Japanese light transport aircraft

The Kokusai Ki-59 (一式輸送機, Isshiki-yusōki) was an early 1940s light transport monoplane built by Nippon Kokusai Koku Kogyo K.K for the Imperial Japanese Army as a development of the Teradako-ken TK-3, which had first flown in 1938.

==Development==
The Teradako-ken TK-3 was a prototype, eight-to-ten passenger light transport monoplane built by Nippon Koku Kogyo Kabushiki Kaisha as a short-range transport for civil use at the request of Imperial Japanese Airways to replace its aging fleet of Airspeed Envoys and Fokker Super Universals. The first of two prototypes flew in June 1938, but they were unable to meet the required performance requirements, and the project was cancelled. In 1939, the Imperial Japanese Army revived the project to meet its urgent requirement for a light transport and liaison aircraft, and they instructed Nippon to develop the design as the Ki-59.

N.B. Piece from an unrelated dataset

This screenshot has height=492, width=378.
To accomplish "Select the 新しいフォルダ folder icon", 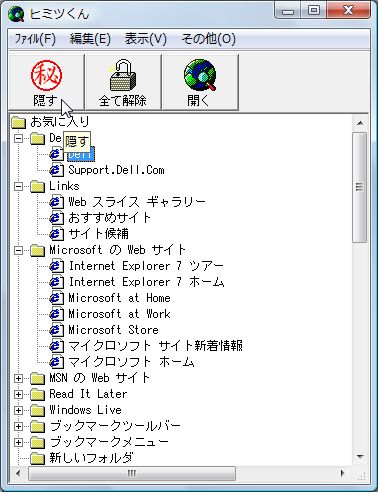I will tap(37, 458).
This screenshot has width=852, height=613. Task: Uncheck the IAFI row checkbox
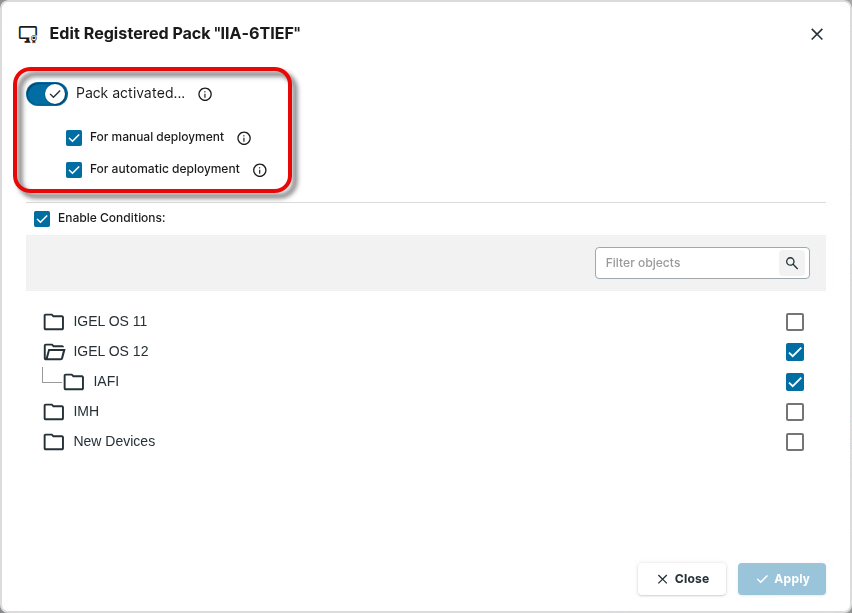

The Ki-59 was a high-wing, cantilever monoplane with a fixed tailwheel landing gear and conventional single vertical tail surfaces. It was powered by two 450 hp (336 kW) Hitachi Ha-13a radial engines, and other modifications to the design were made to meet Army requirements. The Ki-59 was ordered into production in 1941 with the designation Army Type 1 Transport, and an additional fifty-nine units were produced. After the start of World War II, the aircraft was given the Allied reporting name Theresa. Despite the more powerful engines and modifications sponsored by the Japanese Army, the Ki-59 remained a poor performer and saw little service before being replaced by the more capable Tachikawa Ki-54. A small number were transferred to Manchukuo National Airways.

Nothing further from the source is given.